Extracted information Block Start
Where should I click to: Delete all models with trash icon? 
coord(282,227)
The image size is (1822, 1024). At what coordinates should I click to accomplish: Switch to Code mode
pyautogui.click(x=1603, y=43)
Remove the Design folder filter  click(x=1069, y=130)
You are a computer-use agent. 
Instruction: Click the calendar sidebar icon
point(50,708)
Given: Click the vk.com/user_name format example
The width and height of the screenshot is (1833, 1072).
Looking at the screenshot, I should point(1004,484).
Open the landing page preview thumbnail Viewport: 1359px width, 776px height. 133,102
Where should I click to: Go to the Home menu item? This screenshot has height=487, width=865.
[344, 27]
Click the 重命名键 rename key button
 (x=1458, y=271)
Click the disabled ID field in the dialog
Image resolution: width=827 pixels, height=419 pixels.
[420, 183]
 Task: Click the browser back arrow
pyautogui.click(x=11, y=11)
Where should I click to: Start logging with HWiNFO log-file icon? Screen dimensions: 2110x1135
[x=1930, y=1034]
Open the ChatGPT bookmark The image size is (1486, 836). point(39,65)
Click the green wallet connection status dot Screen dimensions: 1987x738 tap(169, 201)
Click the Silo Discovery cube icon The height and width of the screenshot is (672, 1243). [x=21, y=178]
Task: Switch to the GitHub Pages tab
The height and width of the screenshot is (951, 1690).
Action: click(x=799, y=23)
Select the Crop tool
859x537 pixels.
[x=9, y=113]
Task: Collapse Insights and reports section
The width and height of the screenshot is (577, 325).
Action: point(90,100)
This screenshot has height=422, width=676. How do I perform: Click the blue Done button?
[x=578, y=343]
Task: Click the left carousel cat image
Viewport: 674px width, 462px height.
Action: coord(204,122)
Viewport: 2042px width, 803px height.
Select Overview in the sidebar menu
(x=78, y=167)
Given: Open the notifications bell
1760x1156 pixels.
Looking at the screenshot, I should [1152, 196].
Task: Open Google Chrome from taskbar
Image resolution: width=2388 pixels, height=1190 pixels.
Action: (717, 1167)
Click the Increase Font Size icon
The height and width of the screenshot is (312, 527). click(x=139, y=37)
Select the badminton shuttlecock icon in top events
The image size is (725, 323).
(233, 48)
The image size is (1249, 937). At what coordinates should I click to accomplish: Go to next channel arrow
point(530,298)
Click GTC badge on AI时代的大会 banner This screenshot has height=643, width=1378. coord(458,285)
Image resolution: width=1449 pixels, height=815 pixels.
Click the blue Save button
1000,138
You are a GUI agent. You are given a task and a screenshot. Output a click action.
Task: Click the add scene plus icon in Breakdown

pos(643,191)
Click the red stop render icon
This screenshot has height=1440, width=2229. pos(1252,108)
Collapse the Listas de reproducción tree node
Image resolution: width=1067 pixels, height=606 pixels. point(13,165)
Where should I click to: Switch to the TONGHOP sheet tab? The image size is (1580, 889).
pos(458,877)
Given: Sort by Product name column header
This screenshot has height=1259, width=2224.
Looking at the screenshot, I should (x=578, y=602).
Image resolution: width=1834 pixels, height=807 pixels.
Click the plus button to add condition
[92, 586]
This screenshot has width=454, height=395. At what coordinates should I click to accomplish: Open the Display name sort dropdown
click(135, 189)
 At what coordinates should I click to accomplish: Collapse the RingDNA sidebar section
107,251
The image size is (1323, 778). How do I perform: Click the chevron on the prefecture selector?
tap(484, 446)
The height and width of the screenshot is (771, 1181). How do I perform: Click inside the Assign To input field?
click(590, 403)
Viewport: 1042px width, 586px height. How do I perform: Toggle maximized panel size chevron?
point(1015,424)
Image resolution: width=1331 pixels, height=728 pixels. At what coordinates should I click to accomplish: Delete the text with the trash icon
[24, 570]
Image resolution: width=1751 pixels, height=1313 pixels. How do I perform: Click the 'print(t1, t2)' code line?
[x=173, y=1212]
Extracted information Block End
#### Work order:
Output exactly the lines above, from the one holding "Click GTC badge" through the end of the data, including the first and last.

#### Answer for this exercise:
Click GTC badge on AI时代的大会 banner This screenshot has height=643, width=1378. coord(458,285)
Image resolution: width=1449 pixels, height=815 pixels.
Click the blue Save button
1000,138
You are a GUI agent. You are given a task and a screenshot. Output a click action.
Task: Click the add scene plus icon in Breakdown

pos(643,191)
Click the red stop render icon
This screenshot has height=1440, width=2229. pos(1252,108)
Collapse the Listas de reproducción tree node
Image resolution: width=1067 pixels, height=606 pixels. point(13,165)
Where should I click to: Switch to the TONGHOP sheet tab? The image size is (1580, 889).
pos(458,877)
Given: Sort by Product name column header
This screenshot has height=1259, width=2224.
Looking at the screenshot, I should (x=578, y=602).
Image resolution: width=1834 pixels, height=807 pixels.
Click the plus button to add condition
[92, 586]
This screenshot has width=454, height=395. At what coordinates should I click to accomplish: Open the Display name sort dropdown
click(135, 189)
 At what coordinates should I click to accomplish: Collapse the RingDNA sidebar section
107,251
The image size is (1323, 778). How do I perform: Click the chevron on the prefecture selector?
tap(484, 446)
The height and width of the screenshot is (771, 1181). How do I perform: Click inside the Assign To input field?
click(590, 403)
Viewport: 1042px width, 586px height. How do I perform: Toggle maximized panel size chevron?
point(1015,424)
Image resolution: width=1331 pixels, height=728 pixels. At what coordinates should I click to accomplish: Delete the text with the trash icon
[24, 570]
Image resolution: width=1751 pixels, height=1313 pixels. How do I perform: Click the 'print(t1, t2)' code line?
[x=173, y=1212]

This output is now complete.